**AUSGANGSTEXT:**
<<<<

Wenn die Mama Hilfe braucht ...
onlineurteile.de - Die Familie war durch Krankheit schwer gebeutelt: Im Sommer 1992 bekam die Ehefrau ihr erstes Kind, kurz darauf wurde bei der Mutter Multiple Sklerose diagnostiziert. Sie erhielt einen Schwerbehindertenausweis. Der Grad der Behinderung lag zuerst bei 50 Prozent, später bei 80 Prozent. Da man ihr nur Pflegestufe II zurechnete, galt sie auf dem Papier nicht als hilflos. Doch im täglichen Leben sah es ganz anders aus.
Bald brauchte die Familie jemanden, der die junge Mutter im Haushalt und bei der Betreuung des Kindes unterstützte. Das kostete 3.100 Mark im Monat (plus Sozialabgaben). Diese Ausgaben wollte der Ehemann, ein Notar, von der Steuer absetzen. Doch die Finanzbeamten winkten ab: Nur Ehepaare mit zwei Kindern und mehr könnten die Kosten einer Haushaltshilfe steuerlich geltend machen. Dass die Frau selbst hilfsbedürftig sei, belege der Behindertenausweis gerade nicht: Sonst wäre da ein "H" vermerkt.

>>>>

**VORLIEGENDE ANGABEN:**
<<<<

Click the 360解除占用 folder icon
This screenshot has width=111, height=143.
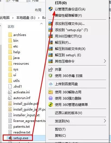pyautogui.click(x=51, y=92)
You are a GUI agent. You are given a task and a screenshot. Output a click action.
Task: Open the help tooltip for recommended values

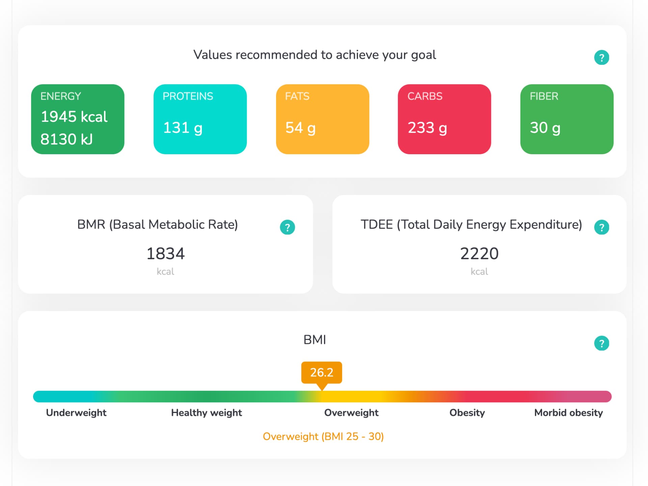602,57
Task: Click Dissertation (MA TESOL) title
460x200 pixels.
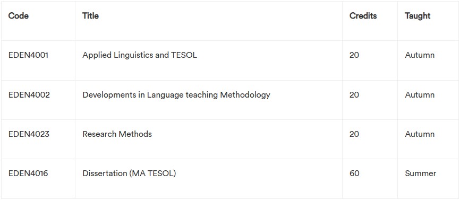Action: (x=129, y=173)
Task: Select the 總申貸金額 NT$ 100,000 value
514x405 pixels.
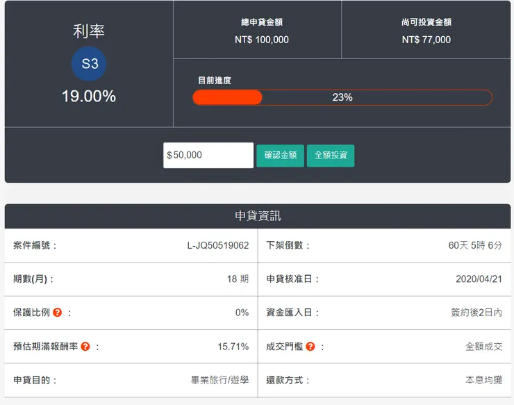Action: 261,40
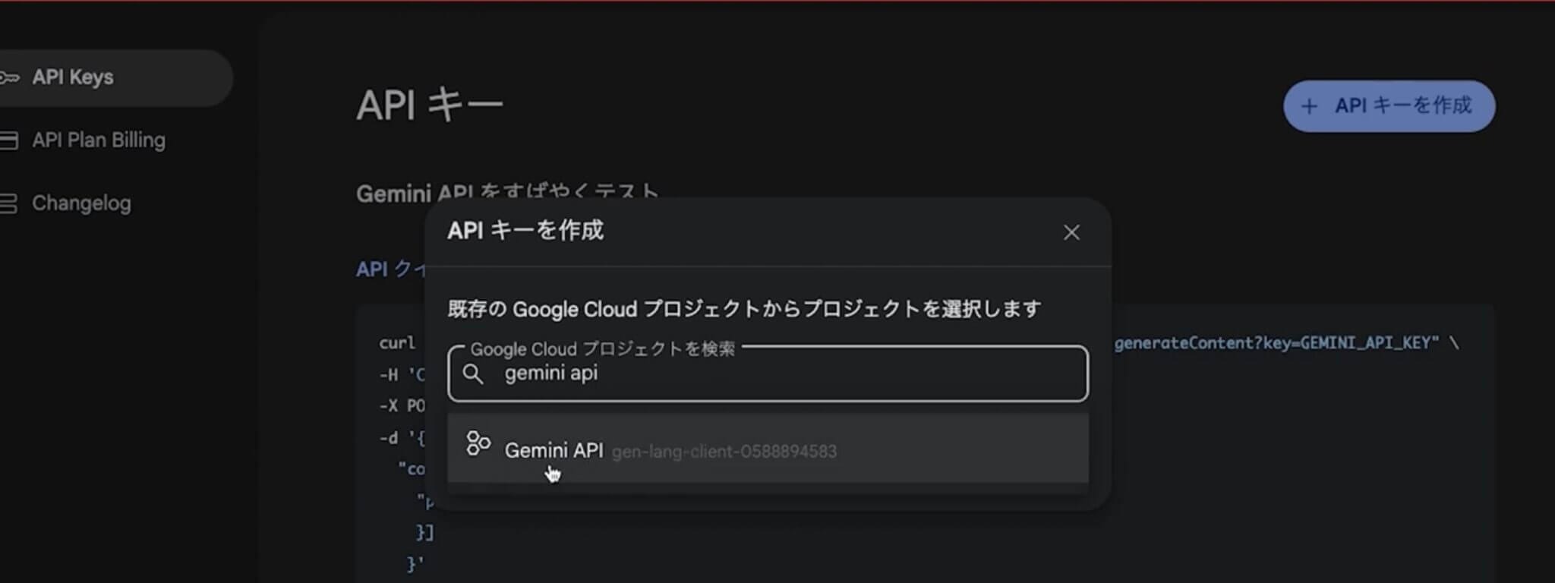Close the API キーを作成 dialog

tap(1071, 232)

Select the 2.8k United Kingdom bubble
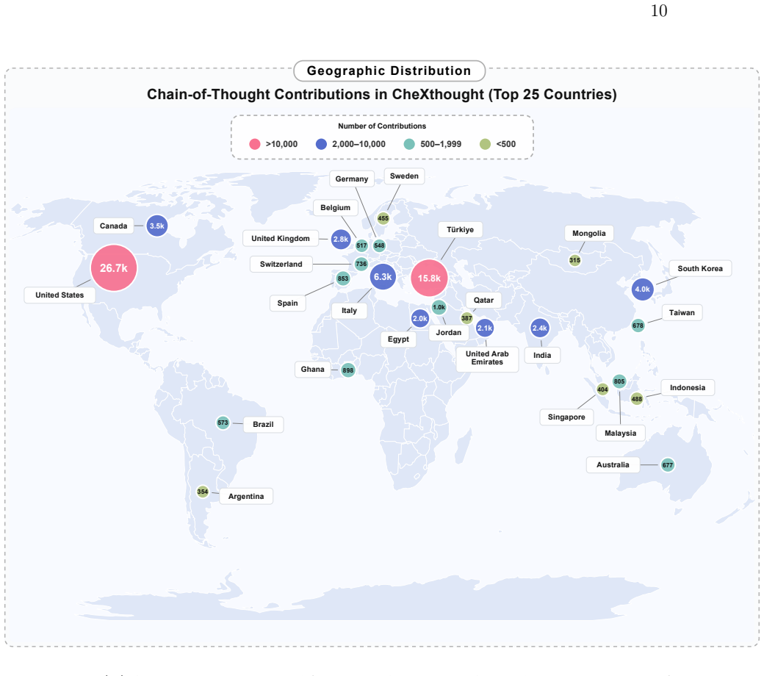pyautogui.click(x=341, y=240)
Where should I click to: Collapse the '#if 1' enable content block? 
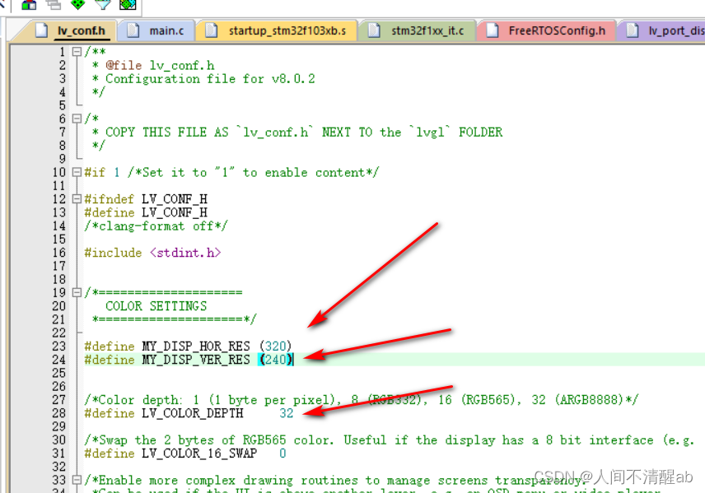click(76, 172)
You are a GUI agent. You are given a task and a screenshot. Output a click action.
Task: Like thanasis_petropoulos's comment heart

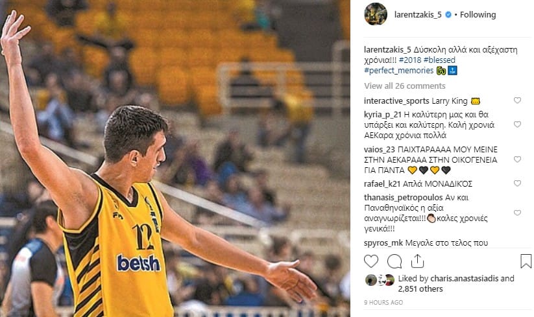coord(517,213)
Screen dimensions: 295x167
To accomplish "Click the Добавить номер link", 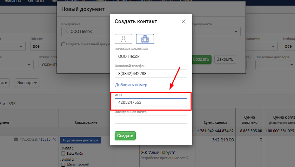I will (131, 85).
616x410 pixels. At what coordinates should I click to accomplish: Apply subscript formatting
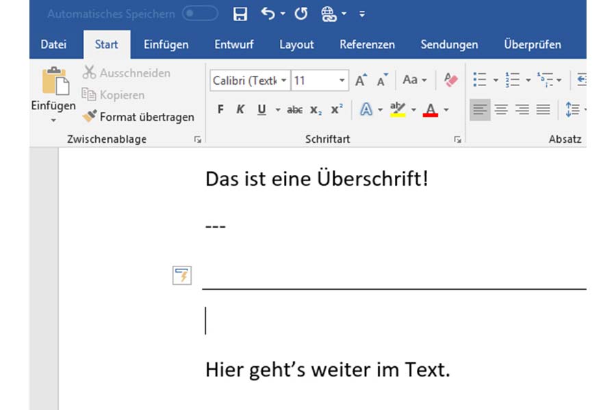pos(317,109)
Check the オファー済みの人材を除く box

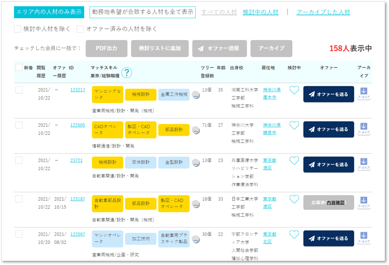coord(80,29)
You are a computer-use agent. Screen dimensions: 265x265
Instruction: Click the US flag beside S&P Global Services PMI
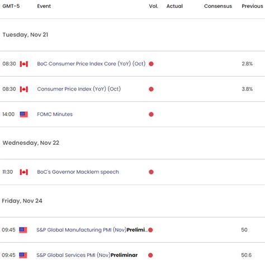tap(23, 255)
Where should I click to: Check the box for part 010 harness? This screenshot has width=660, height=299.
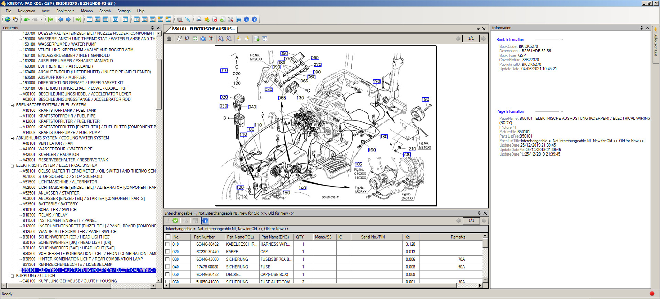click(x=168, y=244)
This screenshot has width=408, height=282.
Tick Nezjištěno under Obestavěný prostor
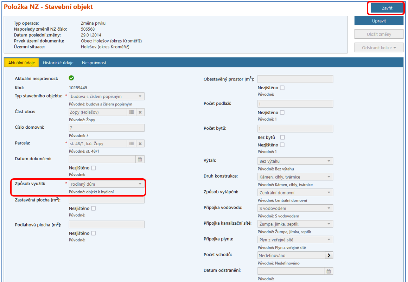coord(282,88)
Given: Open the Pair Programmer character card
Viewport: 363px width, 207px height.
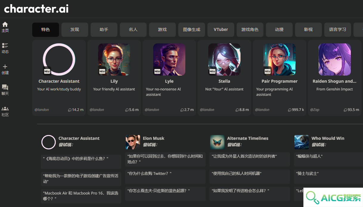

>>>>

**DURCHZUFÜHRENDE SCHRITTE:**
- a) Welche monatlichen Kosten verursachte die Unterstützung im Haushalt laut dem Ausgangstext über die Haushaltshilfe?
- b) Kopieren Sie aus dem Ausgangstext über die Haushaltshilfe wortgetreu den Abschnitt, der bei „Wenn die Mama“ beginnt und bei „ganz anders aus.“ endet.
- c) Greifen Sie den Ausgangstext über die steuerlich abgelehnte Haushaltshilfe nach seinem letzten Satz auf und führen Sie ihn weiter.

**ANTWORTEN IM EINZELNEN:**
- a) 3.100 Mark im Monat, zuzüglich Sozialabgaben.

- b)
Wenn die Mama Hilfe braucht ...
onlineurteile.de - Die Familie war durch Krankheit schwer gebeutelt: Im Sommer 1992 bekam die Ehefrau ihr erstes Kind, kurz darauf wurde bei der Mutter Multiple Sklerose diagnostiziert. Sie erhielt einen Schwerbehindertenausweis. Der Grad der Behinderung lag zuerst bei 50 Prozent, später bei 80 Prozent. Da man ihr nur Pflegestufe II zurechnete, galt sie auf dem Papier nicht als hilflos. Doch im täglichen Leben sah es ganz anders aus.

- c)
Das sahen die Richter am Bundesfinanzhof anders (XI R 63/00). Richtig sei zwar, dass die Frau nie in die Pflegestufe III (= "Hilflosigkeit") eingestuft worden sei. Aber auch ohne entsprechenden Eintrag im Behindertenausweis sei klar, dass die Frau weder den Haushalt, noch ihr Kind alleine versorgen konnte. Um dies zu belegen, genüge das ärztliche Attest.
So gesehen, könne man den Ehemann auch als Alleinstehenden betrachten. Alleinstehende könnten die Kosten einer Haushaltshilfe als Sonderausgabe von der Steuer absetzen, auch wenn nur ein Kind im Haushalt lebe. Im Grunde habe der Notar Hilfe sogar dringender gebraucht als ein Alleinerziehender, weil er zusätzlich (bis zu ihrem Tod 1997) seine kranke Frau versorgen musste. Es gehöre zu den Prinzipien des Sozialstaats, dass Steuerzahler unvermeidliche Ausgaben von der Steuer abziehen dürften.